Rewrite the lines from the line with "What do you see at coordinates (326, 263)" to the line with "Image resolution: width=1030", changing "Identify" to "Find" and leaving everything else untouched.

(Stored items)
- Opening Delimiter -

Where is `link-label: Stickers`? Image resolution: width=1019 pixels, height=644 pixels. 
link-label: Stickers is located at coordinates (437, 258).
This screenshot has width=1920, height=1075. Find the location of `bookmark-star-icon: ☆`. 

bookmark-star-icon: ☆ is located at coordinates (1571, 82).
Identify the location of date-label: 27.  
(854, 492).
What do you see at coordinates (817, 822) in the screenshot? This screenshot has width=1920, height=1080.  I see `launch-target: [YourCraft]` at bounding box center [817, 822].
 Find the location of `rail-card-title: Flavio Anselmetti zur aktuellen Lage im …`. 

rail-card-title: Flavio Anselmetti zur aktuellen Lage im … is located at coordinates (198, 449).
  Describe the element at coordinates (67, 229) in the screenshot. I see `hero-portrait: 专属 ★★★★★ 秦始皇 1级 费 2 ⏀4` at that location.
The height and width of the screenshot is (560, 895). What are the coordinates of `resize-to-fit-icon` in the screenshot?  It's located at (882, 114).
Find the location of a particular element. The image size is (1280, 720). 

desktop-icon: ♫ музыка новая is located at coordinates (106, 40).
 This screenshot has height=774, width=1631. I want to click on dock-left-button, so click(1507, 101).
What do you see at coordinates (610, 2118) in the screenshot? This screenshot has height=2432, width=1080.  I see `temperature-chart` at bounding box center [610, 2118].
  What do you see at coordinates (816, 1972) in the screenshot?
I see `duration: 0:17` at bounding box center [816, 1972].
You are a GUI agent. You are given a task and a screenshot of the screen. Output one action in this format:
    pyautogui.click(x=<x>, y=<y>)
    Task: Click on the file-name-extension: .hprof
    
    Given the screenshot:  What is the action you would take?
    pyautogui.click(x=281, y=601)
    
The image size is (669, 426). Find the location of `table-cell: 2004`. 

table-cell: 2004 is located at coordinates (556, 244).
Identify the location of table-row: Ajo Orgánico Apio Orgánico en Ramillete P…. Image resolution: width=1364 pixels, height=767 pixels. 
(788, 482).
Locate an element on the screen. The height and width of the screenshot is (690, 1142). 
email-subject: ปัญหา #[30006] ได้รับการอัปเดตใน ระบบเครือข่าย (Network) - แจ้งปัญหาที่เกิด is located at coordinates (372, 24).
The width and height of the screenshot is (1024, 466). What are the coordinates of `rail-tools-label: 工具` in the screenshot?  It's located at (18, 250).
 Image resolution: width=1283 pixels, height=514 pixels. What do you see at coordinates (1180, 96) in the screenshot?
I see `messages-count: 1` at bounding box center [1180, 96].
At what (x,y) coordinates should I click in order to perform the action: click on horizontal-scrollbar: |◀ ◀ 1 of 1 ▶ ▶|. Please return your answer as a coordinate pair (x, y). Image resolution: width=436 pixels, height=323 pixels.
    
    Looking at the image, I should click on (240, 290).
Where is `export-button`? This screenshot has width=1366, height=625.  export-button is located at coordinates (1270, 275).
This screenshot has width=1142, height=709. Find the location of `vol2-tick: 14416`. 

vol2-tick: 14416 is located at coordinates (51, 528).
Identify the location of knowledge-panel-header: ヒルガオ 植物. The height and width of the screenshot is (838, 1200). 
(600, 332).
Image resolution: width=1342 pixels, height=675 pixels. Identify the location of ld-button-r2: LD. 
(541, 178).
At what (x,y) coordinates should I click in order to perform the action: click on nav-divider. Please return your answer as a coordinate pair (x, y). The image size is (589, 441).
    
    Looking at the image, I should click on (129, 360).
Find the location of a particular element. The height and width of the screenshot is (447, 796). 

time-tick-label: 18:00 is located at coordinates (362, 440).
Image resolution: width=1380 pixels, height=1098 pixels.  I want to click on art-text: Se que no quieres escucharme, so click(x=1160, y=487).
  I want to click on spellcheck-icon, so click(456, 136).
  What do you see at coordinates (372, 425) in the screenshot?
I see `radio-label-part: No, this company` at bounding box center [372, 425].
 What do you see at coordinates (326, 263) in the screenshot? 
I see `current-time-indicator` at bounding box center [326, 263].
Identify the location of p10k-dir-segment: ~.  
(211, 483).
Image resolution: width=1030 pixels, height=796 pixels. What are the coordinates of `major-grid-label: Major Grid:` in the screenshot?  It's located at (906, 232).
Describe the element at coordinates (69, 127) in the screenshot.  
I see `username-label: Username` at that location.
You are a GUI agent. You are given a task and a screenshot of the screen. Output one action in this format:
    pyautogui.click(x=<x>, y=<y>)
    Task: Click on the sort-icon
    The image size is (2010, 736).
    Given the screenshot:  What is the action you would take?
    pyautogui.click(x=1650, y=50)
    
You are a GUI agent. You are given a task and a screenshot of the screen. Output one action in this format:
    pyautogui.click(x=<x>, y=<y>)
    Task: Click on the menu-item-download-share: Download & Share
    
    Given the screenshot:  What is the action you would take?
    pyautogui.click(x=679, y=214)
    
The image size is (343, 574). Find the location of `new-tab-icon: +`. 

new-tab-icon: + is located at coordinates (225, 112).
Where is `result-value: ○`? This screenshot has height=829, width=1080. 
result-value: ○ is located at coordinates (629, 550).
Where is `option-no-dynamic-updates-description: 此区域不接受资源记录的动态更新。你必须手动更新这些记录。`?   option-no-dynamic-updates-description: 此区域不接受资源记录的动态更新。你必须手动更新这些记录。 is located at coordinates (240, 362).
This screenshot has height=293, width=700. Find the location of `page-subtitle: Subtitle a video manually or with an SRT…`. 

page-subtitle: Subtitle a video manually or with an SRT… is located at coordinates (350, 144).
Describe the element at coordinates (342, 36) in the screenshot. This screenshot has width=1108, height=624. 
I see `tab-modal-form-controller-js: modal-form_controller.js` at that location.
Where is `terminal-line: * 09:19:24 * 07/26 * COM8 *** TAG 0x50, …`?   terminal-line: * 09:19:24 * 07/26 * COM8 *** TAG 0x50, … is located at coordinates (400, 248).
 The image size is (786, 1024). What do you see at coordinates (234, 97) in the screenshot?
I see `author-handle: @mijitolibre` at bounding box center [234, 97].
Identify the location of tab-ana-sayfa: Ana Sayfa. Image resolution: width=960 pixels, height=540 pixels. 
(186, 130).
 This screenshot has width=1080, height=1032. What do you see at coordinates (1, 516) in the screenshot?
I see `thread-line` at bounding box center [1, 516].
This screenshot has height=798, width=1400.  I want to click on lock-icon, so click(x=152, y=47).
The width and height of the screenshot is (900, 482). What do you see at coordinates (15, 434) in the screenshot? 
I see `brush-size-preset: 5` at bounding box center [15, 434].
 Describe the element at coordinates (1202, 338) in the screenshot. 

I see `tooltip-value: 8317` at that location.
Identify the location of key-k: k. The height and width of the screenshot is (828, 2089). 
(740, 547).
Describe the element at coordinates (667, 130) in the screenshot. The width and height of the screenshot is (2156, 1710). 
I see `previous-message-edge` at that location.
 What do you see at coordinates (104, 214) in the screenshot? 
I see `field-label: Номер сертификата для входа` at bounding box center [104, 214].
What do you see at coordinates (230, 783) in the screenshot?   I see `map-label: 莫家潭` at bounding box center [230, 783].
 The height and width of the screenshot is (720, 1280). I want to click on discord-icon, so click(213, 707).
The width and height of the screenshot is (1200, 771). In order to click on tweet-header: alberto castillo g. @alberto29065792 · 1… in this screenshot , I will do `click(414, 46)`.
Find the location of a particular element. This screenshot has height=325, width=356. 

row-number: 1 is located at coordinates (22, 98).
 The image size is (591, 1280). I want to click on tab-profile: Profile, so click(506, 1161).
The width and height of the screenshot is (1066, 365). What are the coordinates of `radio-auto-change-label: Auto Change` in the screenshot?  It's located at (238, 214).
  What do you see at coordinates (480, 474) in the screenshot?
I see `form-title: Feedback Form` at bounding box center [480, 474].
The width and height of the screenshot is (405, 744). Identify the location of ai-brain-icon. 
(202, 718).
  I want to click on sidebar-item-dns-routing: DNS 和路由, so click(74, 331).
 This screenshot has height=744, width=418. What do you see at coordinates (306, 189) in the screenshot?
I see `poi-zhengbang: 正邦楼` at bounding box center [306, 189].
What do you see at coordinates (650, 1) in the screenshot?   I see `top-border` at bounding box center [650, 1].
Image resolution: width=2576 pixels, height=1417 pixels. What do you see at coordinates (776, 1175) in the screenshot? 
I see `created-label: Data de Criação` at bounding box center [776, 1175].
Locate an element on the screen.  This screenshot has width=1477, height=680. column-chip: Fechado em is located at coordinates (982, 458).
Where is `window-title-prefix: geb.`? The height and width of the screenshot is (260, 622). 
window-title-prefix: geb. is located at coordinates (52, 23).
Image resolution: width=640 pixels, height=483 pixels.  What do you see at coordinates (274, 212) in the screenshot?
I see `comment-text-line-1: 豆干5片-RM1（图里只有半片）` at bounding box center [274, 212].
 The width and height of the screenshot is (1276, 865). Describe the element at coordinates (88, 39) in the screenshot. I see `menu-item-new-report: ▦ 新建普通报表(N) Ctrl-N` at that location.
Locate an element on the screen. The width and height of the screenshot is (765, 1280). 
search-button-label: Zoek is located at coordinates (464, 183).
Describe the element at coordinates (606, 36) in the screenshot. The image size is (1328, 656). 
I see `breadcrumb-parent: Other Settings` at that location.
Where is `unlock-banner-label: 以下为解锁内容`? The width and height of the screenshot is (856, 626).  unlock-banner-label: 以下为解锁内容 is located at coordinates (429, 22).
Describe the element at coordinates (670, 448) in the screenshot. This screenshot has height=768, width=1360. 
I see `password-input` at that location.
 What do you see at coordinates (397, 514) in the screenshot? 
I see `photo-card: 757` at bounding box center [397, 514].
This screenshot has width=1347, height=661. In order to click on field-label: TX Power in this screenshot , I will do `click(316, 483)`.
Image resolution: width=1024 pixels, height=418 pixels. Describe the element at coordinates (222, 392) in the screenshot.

- Closing Delimiter -

EXERCISE RESPONSE
 What do you see at coordinates (326, 263) in the screenshot? 
I see `current-time-indicator` at bounding box center [326, 263].
Find the location of p10k-dir-segment: ~.  
(211, 483).
Image resolution: width=1030 pixels, height=796 pixels. What are the coordinates of `major-grid-label: Major Grid:` in the screenshot?  It's located at (906, 232).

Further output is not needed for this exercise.